By on October 4, 2012

I have started doing a new exercise with many of my consulting clients. I call it “three little words”.

The idea is to find the three words that encapsulate the “feel” of your game. It’s not quite the same as the hook or the elevator pitch. The three little words are not supposed to be used in your marketing materials, or to attract players. They are a development tool to enable you to make a better, more coherent game.

So if you are working on a game, take a moment to write down on a scrap of paper the three words that encapsulate your game. Do it quickly, without too much thought.

Done it?

Good. Now lets look at two games and how the 3 little words can make a real difference.

When a game is not a game

The “endless runner” genre is now well established. Games like Jetpack Joyride and Temple Run have had chart success from an easy pick-up-and-play mechanic. Your character moves through the game at a steadily increasing pace and you have to duck, jump, dodge or otherwise avoid hazards until you, inevitably, die.
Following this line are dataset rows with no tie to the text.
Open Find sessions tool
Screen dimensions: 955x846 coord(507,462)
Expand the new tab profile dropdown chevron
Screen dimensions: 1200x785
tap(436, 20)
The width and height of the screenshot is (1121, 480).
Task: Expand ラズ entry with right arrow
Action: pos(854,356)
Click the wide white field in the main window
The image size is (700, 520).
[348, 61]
Take a look at the screen shots below. Temple Run is the Tomb Raider-esque, Indiana Jones-esque endless runner set in a jungle. Jetpack Joyride by contrast, is a side-scrolling endless runner where you blast out of a laboratory and try to escape while wearing a variety of improbably jetpacks. The graphics – and many other aspects of the aesthetic – are quite different.

So what do you think the three little words were?


For me, both games are about adrenaline. The developers wanted the player to be on the edge of their seat. For the brain to engage fight-or-flight mode, scanning the tiny screen for threats in an attempt to stave off inevitable destruction. For the player to search out that elusive “flow”, a trance-like state where a player is one with the game.

They are also about exhilaration. They are fast. They get faster over time. The entire design gives players the illusion of speed, and this is key to both games.

The third one is where they differ. I think that Temple Run is about the feeling of being out of control while Jetpack Joyride is about being in control. In Temple Run, you are being chased by skull-faced monkeys. Your character runs as if he is running for his life. He stumbles across tree roots. The control mechanism is very forgiving – if you swipe or tap at vaguely the right time, you turn or jump. This is important, because the hazards come thick and fast. The scenery is scrappy, organic, falling to pieces. My overwhelming feeling while playing the game is that every second that I survive is a miracle. I am lucky not to be dying every single moment.

Contrast that with Jetpack Joyride. The side-scrolling viewpoint gives you more time to consider hazards than the third-person viewpoint used by Temple Run. The animation is precise, not scrappy. You never trip or stumble. The backgrounds have the clean precision of a laboratory or scientific facility. Even the bits in a jungle put the jungle behind glance. This is a precise, controlled environment for a precise, controlled game, albeit one where your precision is happening at breakneck pace. (As an aside, I wonder this is why AAA game developers, and particularly coders, all seem to prefer Jetpack Joyride.)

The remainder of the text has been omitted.